Today is a Canada-wide corporate-sponsored day to talk about mental health issues. The event does a lot of good work in eroding the vile myths about mental health issues, and our culturally-ingrained tendency to demonize and isolate people with mental health issues.
I’ve certainly had my own mental health issues. Sometimes, I discuss them here. But today, I want to talk about how I’ve often heard mental health issues discussed. Canada has done a good job integrating the serious treatment of mental health into workers’ rights, employment standards, and legal rights.
For all that success, there’s still plenty of popular prejudice about people’s mental health problems. But I see that prejudice as rooted in deeper places than stereotypes and our spaces of ignorance. It’s rooted in the language we use to talk about ourselves.
Basically, popular conceptions of how human behaviour works leaves us either total robots with no moral accountability or fully responsible agents entirely in control of our own actions.
Clarifying before I continue – There are actually a ton of different models of thinking that develop many different concepts of human agency, power, responsibility. They’re bound up in different ways of thinking about the relation of humans and our environment – many degrees of lockstep firmness in causation and conditioning.
I’m pretty familiar with these different models of agency. I wrote a book that used quite a lot of them in theoretical development.
But I’m talking about popular ideas right now. The ideas that creep into our thought when we talk or think about mental health.
And I mean mental health in two contexts. Think about the casual conversations you have when you’re specifically using words like ‘mental health,’ referring to psychiatrists, and the relevant science.
You find yourself talking about mentally ill people as victims, as passive before their conditions and their treatments. If they’re in treatment, they’re doped up. If they’re undergoing problems in their lives, they’re helpless, adrift, caught up in their illness.
They aren’t responsible for their actions – they aren’t even really seen as acting. Just flailing about. And they’re always the objects of pity.
Later, you find yourself talking about someone you know. They’re having mental health issues – depressed and a drag, anxious and worried, or hostile and annoying. And this is all in their daily life. Going to work, running errands, meeting friends – it’s all tinged with this character of lower quality than yours.
Of course they’re responsible for their behaviour, you think. They’re out living their lives just like me – they’re just irritating, or assholes. Fully responsible for their shitty behaviour.
We have no way in our popular conversations yet to talk about that middle range of responsibility in everyday language. Someone with a mental health issue – in those ordinary expressions of pity or annoyance – remains either totally passive or fully responsible. A victim or a jerk.
This either/or of extremes is still how we think about too many health issues. You’re perfectly healthy until you need treatment – then you’re suffering, afflicted, at the mercy of some condition as if it were a contagion.
But most people with mental health issues are quite functional – they just have unfortunate tendencies.

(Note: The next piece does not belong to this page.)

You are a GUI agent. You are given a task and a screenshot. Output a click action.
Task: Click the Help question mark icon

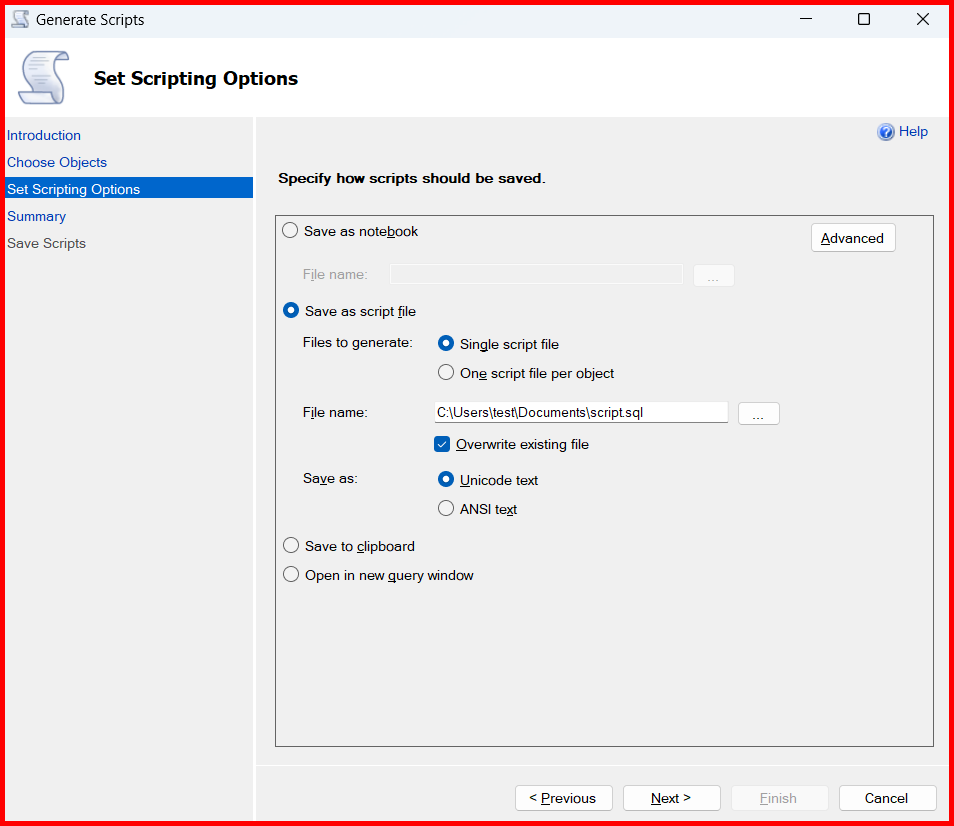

A tendency to worry too much, to become acutely agitated in some situations, to dwelling on the worst possibilities. What began once as unfortunate habits become ingrained ruts.
We’re responsible for our actions, yet it takes more effort to break the habit of these tendencies than it does for someone who doesn’t have them. My tendency to anxiety isn’t nearly as intense as some others.
Only very overwhelming situations set me off – being overbombarded with so much stimulation that I can’t concentrate my thoughts even enough to be a person. It takes having to do literally 20 things at once for close to half an hour or more to bring me here. But there are some who reach that threshold just walking down a busy street.
We’re responsible. We’re conscious and self-conscious. We go about our business like the rest of you. But in the course of the day, we’re in some ways just a little more fragile.